Exercise brief: Every line in the entries that holds "agent" should be identified and copied.

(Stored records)
=======
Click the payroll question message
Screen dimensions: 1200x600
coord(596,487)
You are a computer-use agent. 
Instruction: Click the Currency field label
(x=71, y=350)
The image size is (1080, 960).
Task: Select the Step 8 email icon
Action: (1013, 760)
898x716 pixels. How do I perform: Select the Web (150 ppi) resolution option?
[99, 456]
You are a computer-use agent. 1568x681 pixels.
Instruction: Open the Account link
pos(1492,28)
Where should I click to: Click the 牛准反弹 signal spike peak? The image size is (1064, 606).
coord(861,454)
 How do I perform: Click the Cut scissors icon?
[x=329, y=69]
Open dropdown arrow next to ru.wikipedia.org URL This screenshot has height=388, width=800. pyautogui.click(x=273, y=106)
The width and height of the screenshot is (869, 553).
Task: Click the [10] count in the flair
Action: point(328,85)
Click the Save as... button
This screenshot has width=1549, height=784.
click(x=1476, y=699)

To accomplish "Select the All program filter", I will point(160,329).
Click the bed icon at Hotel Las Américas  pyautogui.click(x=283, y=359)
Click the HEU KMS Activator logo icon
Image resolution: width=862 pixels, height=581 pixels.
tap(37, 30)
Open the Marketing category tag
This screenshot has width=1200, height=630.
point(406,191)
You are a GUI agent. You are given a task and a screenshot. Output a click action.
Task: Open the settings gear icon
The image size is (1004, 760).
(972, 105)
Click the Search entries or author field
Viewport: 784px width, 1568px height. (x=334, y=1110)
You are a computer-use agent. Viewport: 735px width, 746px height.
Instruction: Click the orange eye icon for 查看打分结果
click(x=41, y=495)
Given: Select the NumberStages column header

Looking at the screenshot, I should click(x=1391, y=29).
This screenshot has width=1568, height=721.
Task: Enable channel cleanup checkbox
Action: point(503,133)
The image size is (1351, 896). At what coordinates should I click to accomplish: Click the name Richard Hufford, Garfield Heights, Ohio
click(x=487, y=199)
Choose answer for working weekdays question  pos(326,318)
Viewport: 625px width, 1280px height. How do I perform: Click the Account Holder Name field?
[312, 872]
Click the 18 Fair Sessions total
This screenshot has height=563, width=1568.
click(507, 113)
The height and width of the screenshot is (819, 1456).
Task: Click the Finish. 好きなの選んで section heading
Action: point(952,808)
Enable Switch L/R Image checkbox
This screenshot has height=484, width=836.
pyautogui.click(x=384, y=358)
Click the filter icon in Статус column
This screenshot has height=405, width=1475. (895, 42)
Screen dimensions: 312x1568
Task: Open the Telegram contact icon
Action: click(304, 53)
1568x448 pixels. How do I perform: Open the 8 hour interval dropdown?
=======
Output for this task:
You are a computer-use agent. 
You are a computer-use agent. 1568x681 pixels.
You are a GUI agent. You are given a task and a screenshot. Output a click action.
You are a computer-use agent. Viewport: 735px width, 746px height.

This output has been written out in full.